__Aim of the task__:
Please copy, without changes, every line starting at the one that contains "Viewport: 1125px width, 771px" and ending with the final line of the records.

------ Record excerpts

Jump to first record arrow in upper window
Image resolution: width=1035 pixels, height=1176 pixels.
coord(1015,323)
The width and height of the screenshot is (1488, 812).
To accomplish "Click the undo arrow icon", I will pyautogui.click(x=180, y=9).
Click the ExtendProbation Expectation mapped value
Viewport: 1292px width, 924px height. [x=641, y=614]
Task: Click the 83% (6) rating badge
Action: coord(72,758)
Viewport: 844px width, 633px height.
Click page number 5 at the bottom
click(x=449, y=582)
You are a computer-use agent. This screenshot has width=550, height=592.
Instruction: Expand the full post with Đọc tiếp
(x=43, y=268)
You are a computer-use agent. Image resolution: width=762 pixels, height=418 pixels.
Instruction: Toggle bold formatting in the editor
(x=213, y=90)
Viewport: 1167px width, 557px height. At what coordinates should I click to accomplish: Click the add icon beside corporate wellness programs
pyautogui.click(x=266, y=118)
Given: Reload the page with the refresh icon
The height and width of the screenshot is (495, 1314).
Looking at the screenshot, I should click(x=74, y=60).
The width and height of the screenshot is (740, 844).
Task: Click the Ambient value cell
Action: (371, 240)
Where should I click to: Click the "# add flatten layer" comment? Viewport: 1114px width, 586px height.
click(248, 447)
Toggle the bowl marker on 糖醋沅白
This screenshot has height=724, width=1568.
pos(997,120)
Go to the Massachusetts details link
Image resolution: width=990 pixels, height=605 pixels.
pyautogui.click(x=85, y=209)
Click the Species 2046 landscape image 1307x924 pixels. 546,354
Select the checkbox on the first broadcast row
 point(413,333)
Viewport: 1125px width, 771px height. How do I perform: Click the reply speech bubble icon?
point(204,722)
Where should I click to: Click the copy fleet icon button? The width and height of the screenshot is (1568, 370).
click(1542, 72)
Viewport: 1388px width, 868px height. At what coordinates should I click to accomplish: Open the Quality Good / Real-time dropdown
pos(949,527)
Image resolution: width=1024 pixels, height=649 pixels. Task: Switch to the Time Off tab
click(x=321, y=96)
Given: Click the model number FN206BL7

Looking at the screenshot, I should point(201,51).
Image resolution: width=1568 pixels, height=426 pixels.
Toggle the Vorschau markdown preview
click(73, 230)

------------

__Answer to the problem__:
Viewport: 1125px width, 771px height. How do I perform: Click the reply speech bubble icon?
point(204,722)
Where should I click to: Click the copy fleet icon button? The width and height of the screenshot is (1568, 370).
click(1542, 72)
Viewport: 1388px width, 868px height. At what coordinates should I click to accomplish: Open the Quality Good / Real-time dropdown
pos(949,527)
Image resolution: width=1024 pixels, height=649 pixels. Task: Switch to the Time Off tab
click(x=321, y=96)
Given: Click the model number FN206BL7

Looking at the screenshot, I should point(201,51).
Image resolution: width=1568 pixels, height=426 pixels.
Toggle the Vorschau markdown preview
click(73, 230)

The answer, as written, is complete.